##### SELECTED EXCERPT
The ears back, hair up behavior of an enraged Alaska moose/Craig Medred photo
Fat-tired cyclists and runners coming off Alaska’s most famous trail have a one-word warning for mushers about to head north Sunday in the 1,000-mile Iditarod Trail Sled Dog Race to Nome: Moose!
Deep snow on the south slope of the Alaska Range has pushed moose onto human trails where they find travel easier, and once on those trails the big animals don’t like to get off.
Kathi Merchant, organizer of the Iditarod Trail Invitational, said Thursday that a significant number of the 78 competitors who entered that race this year have come under attack.
Challenged on trails through deep snow, moose can anger quickly. One such moose famously ended the 1985 dog race of the late-Susan Butcher by stomping through her team and killing three of her dogs. The death toll could have been considerably higher if fellow musher Dewey Halverson hadn’t shown up to shoot and kill the moose.
Butcher’s nightmarish moose encounter opened the door for Libby Riddles to become the first woman to win the Iditarod. Butcher did return to the trail the next year to claim the first of four victories that would cement her place as an Iditarod legend.
Moose were an annual problem for dog mushers in the Yentna River drainage north of Anchorage for most of the decade, but winters of heavy snow plus wolf and bear predation reduced their number to such an extent that for many of the years into the 2000s it was uncommon to encounter a moose track in the area let alone a moose.
##########
##### DATA ROWS
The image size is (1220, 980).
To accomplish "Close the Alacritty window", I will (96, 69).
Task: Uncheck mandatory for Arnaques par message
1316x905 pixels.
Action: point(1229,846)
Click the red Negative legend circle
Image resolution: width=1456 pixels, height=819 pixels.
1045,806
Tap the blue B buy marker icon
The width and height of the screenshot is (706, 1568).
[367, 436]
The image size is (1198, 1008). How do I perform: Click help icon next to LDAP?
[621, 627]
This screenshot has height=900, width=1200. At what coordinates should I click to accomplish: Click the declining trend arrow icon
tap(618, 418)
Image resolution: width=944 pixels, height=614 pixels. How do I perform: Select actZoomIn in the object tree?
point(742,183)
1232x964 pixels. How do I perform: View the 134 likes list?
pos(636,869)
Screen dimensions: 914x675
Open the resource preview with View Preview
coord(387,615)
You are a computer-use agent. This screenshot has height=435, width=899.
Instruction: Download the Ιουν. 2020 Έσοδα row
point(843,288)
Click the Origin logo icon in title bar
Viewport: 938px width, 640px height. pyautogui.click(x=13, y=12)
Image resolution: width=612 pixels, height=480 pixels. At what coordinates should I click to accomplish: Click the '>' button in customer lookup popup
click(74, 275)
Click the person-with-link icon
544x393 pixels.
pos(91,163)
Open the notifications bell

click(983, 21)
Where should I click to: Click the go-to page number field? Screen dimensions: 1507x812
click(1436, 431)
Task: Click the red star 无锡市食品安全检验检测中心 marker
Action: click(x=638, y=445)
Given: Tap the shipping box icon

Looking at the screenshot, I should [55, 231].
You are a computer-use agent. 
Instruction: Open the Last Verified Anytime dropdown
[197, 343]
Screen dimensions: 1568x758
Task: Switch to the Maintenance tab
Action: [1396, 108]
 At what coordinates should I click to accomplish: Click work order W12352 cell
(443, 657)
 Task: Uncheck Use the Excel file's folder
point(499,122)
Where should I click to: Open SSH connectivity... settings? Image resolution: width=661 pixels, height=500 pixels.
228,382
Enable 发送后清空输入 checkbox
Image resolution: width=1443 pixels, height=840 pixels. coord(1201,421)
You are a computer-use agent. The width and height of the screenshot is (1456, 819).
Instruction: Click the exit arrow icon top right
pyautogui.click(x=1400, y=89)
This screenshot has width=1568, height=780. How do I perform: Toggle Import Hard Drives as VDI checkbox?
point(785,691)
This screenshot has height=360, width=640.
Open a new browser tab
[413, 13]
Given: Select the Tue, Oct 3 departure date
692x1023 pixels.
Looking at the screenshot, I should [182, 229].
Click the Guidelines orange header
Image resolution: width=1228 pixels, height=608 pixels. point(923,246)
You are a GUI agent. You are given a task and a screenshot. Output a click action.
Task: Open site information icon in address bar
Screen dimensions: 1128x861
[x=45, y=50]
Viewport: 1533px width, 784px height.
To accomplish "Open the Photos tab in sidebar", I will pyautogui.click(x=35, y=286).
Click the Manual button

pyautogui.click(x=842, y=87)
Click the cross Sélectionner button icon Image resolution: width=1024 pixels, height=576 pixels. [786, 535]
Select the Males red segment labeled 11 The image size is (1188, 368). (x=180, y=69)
##########
§ **TASKS FOR THIS EXERCISE**
1 - In the moose article, who shot and killed the moose that stomped through Susan Butcher's dog team in 1985?
2 - Carry the moose article forward past its last sentence.

§ **EXERCISE RESULTS**
1 - Fellow musher Dewey Halverson.

2 -
The depressed moose population in the Yentna country made life easier for dog mushers, but efforts to reduce the number of wolves and bears in the area – plus a string of mild winters – has led to a resurgence in the population of the big ungulates.
Entrants in the human-powered Iditarod Trail Invitational were this year getting a taste of the dangers to people caused by a sizable moose population struggling to make it through a deep-snow winter.
Wading through snow chest deep or deeper, exhausts the 1,000-pound animals, and they understand that once they get into such deep snow, their movement is restricted, making it hard to fend off wolves if they should come under attack.
Better to hold the packed-in snowmobile trail where they can manuever, even if that means fighting off people.
Attack, attack, attack!
One angry moose did manage to stomp a cyclist, ITI organizer Merchant said, but he was lucky to escape without serious injury. Soft snow apparently helped to protect him.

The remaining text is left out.